The individuals argued — and a majority on the High Court agreed — that a person with these characteristics could not be subject to the commonwealth’s constitutional power to make laws with respect to aliens. The court developed a new category of person — non-alien, non-citizen — based on the idea that people of indigenous Australian descent forever “belonged” to the continent in a way that could not apply to others.
The decision distorted the common law to import a new and incomprehensible legal principle that has fundamentally reshaped the relationship Australians have with each other and with the Australian Constitution.
This has emboldened calls for a change in how judicial appointments are made and the kinds of judges who are appointed to Australian courts.
Predictably, this has been met with accusations that conservatives are attempting to make “blatantly political appointments”, as the Judicial Conference of Australia’s president, Judith Kelly, remarked in The Australian last month.
In this reading the High Court’s decision — which until this case was an inconceivable and unimaginable outcome — was a merit-based resolution and the rejecting of this new orthodoxy is inappropriately partisan.
What is happening in Australia is a reflection of something similar in the US. Chuck Schumer, the leader of the Democratic Party in the US Senate, on Wednesday threatened Neil Gorsuch and Brett Kavanaugh, the two judges nominated to the Supreme Court by President Donald Trump.
“I want to tell you, Gorsuch, I want to tell you, Kavanaugh — you have released the whirlwind, and you will pay the price. You won’t know what hit you if you go forward with these awful decisions,” Schumer told the cheering crowd in response to a hearing into a state law restricting abortion.
Schumer’s subsequent apology was likely influenced by the Supreme Court Chief Justice John Roberts’s rare rebuke calling the comments “not only inappropriate” but “dangerous”.
The instinct to respond in this way is a manifestation of a shared problem.
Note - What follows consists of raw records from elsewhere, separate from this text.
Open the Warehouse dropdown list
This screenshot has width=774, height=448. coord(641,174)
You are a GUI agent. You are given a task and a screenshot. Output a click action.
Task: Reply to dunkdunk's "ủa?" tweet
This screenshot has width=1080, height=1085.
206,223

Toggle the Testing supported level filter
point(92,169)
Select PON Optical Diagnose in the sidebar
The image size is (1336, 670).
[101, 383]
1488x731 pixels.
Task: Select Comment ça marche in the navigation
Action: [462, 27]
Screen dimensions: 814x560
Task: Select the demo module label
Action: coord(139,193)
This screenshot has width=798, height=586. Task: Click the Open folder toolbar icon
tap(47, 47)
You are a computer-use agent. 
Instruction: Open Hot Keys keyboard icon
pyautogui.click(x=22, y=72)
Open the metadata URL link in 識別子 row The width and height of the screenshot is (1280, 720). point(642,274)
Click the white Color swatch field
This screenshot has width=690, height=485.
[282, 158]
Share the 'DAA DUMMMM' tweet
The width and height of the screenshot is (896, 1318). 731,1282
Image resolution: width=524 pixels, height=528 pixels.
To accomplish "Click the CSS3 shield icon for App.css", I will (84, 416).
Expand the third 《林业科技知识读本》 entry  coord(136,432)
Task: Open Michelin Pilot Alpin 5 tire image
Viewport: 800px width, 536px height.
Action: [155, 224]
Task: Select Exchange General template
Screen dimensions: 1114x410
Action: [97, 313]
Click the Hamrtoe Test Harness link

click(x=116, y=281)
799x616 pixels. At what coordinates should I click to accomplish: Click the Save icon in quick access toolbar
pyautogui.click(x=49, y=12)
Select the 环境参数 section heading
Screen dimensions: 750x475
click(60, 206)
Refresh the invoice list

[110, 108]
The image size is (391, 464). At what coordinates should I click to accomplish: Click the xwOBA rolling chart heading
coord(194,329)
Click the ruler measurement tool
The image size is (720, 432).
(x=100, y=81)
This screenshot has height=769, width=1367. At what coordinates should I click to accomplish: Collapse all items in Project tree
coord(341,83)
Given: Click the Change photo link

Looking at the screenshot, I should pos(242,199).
The cultural left has (in Australia) or had (in the US) an uncontested stranglehold on the legal establishment, and is eager to retain that control.
The allegation that conservatives are seeking a political takeover of the courts is wrong. The call from legal conservatives for judges with a conservative disposition to be appointed is in response to the century-long politicisation of the courts by progressive judges. Over this time the Australian Constitution has routinely been rewritten to give untrammelled lawmaking power to the federal government in distant Canberra, dismantle the federal structure, and now to divide Australians on the basis of their racial identity.
The question of what describes a legal conservative includes rejecting the judicial activism that has been a staple of the Australian High Court. Judicial activism is the name of the broad philosophy of judges to import their own values into the Constitution. This is sometimes called “living tree” constitutionalism because the constitutional structure is a growing and evolving entity that needs to be updated by the courts to align with the modern situation.
The obvious problem with this philosophy is that this is fundamentally subjective. Under this school of thought any judge could determine which cultural evolution they would like to import into the Constitution. In any given era the values of the court will change, meaning that over time the judgments of the High Court would be unpredictable but could nonetheless rewrite how the country is governed.
The law is what the politicians intend for it to mean, but judges in Australia have interpreted this to mean that the law is whatever a judge decides it should be.
Due to the important work of organisations such as the Federalist Society, legal conservatism is now firmly ensconced as a mainstream philosophy in the American legal establishment. As the comments from Senator Schumer demonstrate, this has been viciously resisted as a threat to the left’s institutional hold on power. The left in Australia knows and fears the same could happen here.